**EXERCISE REQUIREMENTS**
Where the material below has a line containing "Ivan Moody (395, 971)", start repeating exactly, and keep going through the line containing "Fernando Corrêa de Oliveira (94, 1820)", with no other lines.

**DATA FOR ANALYSIS**
___

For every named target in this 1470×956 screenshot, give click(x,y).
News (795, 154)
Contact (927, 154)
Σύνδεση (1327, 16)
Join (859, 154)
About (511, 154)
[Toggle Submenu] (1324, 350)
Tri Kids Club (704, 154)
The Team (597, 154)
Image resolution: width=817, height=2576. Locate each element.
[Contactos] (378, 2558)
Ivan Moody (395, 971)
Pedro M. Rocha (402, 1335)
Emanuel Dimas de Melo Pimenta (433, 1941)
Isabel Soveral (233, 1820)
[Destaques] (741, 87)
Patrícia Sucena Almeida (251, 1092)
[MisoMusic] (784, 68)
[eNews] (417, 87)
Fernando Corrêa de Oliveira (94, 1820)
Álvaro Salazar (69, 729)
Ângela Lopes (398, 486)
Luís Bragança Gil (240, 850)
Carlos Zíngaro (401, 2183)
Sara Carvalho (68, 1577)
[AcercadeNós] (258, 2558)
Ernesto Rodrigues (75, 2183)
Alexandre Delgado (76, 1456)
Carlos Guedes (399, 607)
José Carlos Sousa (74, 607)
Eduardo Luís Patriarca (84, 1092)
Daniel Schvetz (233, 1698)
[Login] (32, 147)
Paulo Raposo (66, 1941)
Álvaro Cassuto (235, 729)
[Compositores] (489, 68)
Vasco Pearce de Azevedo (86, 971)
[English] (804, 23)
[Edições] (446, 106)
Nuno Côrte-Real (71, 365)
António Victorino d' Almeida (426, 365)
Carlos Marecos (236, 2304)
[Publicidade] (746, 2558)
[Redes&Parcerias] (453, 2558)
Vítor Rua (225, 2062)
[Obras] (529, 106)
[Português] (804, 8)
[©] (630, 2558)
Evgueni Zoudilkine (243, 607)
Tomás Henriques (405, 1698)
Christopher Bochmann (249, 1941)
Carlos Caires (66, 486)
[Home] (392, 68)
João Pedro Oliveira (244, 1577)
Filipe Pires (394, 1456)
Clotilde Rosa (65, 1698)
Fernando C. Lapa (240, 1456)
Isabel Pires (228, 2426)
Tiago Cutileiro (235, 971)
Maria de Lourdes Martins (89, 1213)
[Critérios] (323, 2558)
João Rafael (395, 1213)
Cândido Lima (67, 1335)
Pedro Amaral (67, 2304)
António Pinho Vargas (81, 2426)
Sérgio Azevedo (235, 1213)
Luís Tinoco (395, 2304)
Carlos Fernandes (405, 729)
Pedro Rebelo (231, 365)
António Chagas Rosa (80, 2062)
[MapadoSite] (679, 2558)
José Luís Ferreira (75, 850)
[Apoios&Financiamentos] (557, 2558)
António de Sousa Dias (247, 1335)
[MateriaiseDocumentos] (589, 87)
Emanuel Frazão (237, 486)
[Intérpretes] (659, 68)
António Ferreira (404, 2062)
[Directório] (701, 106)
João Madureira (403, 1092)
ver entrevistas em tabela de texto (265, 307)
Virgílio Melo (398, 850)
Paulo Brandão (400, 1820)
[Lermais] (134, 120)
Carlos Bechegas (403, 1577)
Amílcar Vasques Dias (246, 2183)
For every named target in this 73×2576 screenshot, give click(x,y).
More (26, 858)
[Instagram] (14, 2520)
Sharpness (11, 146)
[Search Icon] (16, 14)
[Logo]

___

**SOLVED EXERCISE**
Ivan Moody (395, 971)
Pedro M. Rocha (402, 1335)
Emanuel Dimas de Melo Pimenta (433, 1941)
Isabel Soveral (233, 1820)
[Destaques] (741, 87)
Patrícia Sucena Almeida (251, 1092)
[MisoMusic] (784, 68)
[eNews] (417, 87)
Fernando Corrêa de Oliveira (94, 1820)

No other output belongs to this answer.